WORK TASK: Start at the line in the entries below that contains "February (527, 1097)", stop at the line that contains "Newest (377, 642)", and output exactly the lines in that span, both ends included.

[Entries taken from a collection]

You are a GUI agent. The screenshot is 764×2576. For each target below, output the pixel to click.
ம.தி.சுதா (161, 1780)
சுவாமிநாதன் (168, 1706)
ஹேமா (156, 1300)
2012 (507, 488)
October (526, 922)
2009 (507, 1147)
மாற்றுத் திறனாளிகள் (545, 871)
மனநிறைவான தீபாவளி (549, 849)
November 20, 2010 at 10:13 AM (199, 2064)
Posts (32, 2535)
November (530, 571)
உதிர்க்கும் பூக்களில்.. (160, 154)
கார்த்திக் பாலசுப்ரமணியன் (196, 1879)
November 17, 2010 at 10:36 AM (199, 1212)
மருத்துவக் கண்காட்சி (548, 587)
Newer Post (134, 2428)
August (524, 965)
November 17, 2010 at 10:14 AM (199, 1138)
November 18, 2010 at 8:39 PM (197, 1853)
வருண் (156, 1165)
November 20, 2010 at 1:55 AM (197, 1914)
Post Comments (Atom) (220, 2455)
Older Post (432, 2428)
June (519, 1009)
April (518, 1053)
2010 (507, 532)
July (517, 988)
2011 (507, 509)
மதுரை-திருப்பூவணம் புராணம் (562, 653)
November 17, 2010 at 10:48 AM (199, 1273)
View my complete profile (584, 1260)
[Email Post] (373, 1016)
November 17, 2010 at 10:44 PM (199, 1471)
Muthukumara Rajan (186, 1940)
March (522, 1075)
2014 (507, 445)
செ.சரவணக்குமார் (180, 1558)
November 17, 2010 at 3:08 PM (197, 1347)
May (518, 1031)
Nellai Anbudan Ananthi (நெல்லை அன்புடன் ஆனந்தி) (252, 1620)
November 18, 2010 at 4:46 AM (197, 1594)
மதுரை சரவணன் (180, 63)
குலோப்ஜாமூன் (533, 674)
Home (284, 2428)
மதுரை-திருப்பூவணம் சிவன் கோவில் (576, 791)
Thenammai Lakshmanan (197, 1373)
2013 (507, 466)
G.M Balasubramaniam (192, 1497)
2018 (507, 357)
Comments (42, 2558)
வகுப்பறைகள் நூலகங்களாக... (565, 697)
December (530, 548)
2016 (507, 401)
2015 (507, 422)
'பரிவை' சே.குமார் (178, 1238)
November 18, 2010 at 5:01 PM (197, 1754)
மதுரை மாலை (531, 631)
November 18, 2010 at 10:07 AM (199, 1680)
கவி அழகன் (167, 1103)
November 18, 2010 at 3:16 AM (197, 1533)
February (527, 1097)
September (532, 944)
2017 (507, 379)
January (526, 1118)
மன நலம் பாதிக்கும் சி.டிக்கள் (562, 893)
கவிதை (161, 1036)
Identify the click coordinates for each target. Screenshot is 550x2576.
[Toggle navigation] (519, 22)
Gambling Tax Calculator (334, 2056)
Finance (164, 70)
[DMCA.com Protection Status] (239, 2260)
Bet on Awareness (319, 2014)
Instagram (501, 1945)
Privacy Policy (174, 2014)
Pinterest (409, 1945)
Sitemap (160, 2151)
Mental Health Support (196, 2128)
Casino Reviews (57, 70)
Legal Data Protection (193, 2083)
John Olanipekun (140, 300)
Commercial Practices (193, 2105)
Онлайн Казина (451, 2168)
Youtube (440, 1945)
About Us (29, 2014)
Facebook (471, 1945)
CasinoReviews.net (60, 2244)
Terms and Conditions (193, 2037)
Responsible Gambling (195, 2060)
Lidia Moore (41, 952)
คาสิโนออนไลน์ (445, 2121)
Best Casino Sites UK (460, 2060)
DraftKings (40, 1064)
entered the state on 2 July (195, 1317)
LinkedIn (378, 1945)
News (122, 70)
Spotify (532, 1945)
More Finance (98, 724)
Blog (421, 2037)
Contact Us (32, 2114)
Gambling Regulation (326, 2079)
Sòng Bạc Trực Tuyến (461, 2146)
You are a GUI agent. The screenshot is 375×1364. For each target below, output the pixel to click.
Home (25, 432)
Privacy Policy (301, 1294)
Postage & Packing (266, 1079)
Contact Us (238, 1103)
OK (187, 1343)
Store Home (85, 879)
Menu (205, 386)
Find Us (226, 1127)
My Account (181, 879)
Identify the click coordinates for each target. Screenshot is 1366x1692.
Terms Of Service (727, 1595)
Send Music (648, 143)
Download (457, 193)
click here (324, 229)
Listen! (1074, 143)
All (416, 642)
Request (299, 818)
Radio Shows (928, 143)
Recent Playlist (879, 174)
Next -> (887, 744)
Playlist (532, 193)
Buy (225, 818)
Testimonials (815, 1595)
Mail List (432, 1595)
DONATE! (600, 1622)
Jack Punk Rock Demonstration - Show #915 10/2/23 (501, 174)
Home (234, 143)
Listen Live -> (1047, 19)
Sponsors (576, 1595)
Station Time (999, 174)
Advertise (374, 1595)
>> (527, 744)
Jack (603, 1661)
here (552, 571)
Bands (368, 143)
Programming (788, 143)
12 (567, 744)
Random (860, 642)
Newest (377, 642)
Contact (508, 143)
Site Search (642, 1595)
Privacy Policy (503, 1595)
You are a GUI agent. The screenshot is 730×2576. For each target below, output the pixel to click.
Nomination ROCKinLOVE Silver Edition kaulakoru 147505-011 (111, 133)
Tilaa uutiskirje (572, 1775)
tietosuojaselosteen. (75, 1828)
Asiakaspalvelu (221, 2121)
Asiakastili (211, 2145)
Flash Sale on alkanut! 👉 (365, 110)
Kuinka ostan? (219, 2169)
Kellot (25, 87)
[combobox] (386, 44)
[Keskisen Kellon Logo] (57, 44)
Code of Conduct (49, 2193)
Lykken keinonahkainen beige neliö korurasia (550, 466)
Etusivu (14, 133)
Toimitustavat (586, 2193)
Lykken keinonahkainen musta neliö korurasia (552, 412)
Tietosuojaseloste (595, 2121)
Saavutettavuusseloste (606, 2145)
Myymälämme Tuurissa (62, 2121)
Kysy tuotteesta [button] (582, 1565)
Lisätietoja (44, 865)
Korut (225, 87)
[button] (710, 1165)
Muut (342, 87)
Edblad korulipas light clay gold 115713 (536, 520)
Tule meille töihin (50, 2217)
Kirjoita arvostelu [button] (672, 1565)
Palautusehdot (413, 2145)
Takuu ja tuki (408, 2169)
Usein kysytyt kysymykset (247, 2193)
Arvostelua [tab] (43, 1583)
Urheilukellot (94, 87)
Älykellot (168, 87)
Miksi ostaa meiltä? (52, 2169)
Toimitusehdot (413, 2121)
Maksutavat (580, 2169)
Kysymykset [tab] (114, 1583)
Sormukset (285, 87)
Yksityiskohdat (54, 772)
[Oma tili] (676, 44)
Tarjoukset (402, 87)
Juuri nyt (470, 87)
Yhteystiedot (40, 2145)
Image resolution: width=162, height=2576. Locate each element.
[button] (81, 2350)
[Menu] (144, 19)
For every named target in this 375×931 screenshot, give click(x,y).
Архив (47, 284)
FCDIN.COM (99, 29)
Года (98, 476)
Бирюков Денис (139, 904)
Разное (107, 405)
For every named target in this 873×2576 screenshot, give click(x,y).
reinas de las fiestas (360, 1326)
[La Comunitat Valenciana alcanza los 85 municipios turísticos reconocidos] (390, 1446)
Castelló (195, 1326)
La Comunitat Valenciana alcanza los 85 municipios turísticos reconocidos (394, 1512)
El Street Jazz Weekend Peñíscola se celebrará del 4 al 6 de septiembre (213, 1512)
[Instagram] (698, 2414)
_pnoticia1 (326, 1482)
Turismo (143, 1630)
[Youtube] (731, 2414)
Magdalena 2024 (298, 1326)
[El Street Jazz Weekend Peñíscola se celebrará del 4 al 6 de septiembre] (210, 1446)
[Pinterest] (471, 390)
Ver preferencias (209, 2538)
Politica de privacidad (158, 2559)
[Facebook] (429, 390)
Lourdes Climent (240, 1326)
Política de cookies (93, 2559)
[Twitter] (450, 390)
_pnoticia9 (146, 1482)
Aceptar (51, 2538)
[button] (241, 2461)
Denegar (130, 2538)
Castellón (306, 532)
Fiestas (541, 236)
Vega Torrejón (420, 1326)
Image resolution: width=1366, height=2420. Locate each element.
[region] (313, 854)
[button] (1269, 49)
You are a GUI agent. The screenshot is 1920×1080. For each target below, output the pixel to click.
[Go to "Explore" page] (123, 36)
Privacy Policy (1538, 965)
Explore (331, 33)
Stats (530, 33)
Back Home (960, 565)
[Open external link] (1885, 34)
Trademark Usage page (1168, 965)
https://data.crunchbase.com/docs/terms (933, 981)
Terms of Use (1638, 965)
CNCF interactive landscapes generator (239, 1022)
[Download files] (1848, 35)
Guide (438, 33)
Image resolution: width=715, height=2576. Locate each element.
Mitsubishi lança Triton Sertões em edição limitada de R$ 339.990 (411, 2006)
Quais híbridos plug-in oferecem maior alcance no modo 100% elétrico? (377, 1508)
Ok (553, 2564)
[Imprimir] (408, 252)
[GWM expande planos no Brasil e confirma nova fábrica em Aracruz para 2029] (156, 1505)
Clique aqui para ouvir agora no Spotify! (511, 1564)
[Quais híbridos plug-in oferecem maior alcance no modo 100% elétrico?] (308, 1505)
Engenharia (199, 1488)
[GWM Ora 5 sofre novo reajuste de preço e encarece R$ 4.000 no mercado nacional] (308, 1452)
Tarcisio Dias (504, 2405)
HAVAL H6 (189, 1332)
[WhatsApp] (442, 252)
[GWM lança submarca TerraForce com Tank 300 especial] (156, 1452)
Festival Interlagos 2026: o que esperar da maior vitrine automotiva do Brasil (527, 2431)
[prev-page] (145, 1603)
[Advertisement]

YOUR RESPONSE:
February (527, 1097)
September (532, 944)
2017 (507, 379)
January (526, 1118)
மன நலம் பாதிக்கும் சி.டிக்கள் (562, 893)
கவிதை (161, 1036)
Identify the click coordinates for each target. Screenshot is 550x2576.
[Toggle navigation] (519, 22)
Gambling Tax Calculator (334, 2056)
Finance (164, 70)
[DMCA.com Protection Status] (239, 2260)
Bet on Awareness (319, 2014)
Instagram (501, 1945)
Privacy Policy (174, 2014)
Pinterest (409, 1945)
Sitemap (160, 2151)
Mental Health Support (196, 2128)
Casino Reviews (57, 70)
Legal Data Protection (193, 2083)
John Olanipekun (140, 300)
Commercial Practices (193, 2105)
Онлайн Казина (451, 2168)
Youtube (440, 1945)
About Us (29, 2014)
Facebook (471, 1945)
CasinoReviews.net (60, 2244)
Terms and Conditions (193, 2037)
Responsible Gambling (195, 2060)
Lidia Moore (41, 952)
คาสิโนออนไลน์ (445, 2121)
Best Casino Sites UK (460, 2060)
DraftKings (40, 1064)
entered the state on 2 July (195, 1317)
LinkedIn (378, 1945)
News (122, 70)
Spotify (532, 1945)
More Finance (98, 724)
Blog (421, 2037)
Contact Us (32, 2114)
Gambling Regulation (326, 2079)
Sòng Bạc Trực Tuyến (461, 2146)
You are a GUI agent. The screenshot is 375×1364. For each target below, output the pixel to click.
Home (25, 432)
Privacy Policy (301, 1294)
Postage & Packing (266, 1079)
Contact Us (238, 1103)
OK (187, 1343)
Store Home (85, 879)
Menu (205, 386)
Find Us (226, 1127)
My Account (181, 879)
Identify the click coordinates for each target. Screenshot is 1366x1692.
Terms Of Service (727, 1595)
Send Music (648, 143)
Download (457, 193)
click here (324, 229)
Listen! (1074, 143)
All (416, 642)
Request (299, 818)
Radio Shows (928, 143)
Recent Playlist (879, 174)
Next -> (887, 744)
Playlist (532, 193)
Buy (225, 818)
Testimonials (815, 1595)
Mail List (432, 1595)
DONATE! (600, 1622)
Jack Punk Rock Demonstration - Show #915 10/2/23 (501, 174)
Home (234, 143)
Listen Live -> (1047, 19)
Sponsors (576, 1595)
Station Time (999, 174)
Advertise (374, 1595)
>> (527, 744)
Jack (603, 1661)
here (552, 571)
Bands (368, 143)
Programming (788, 143)
12 (567, 744)
Random (860, 642)
Newest (377, 642)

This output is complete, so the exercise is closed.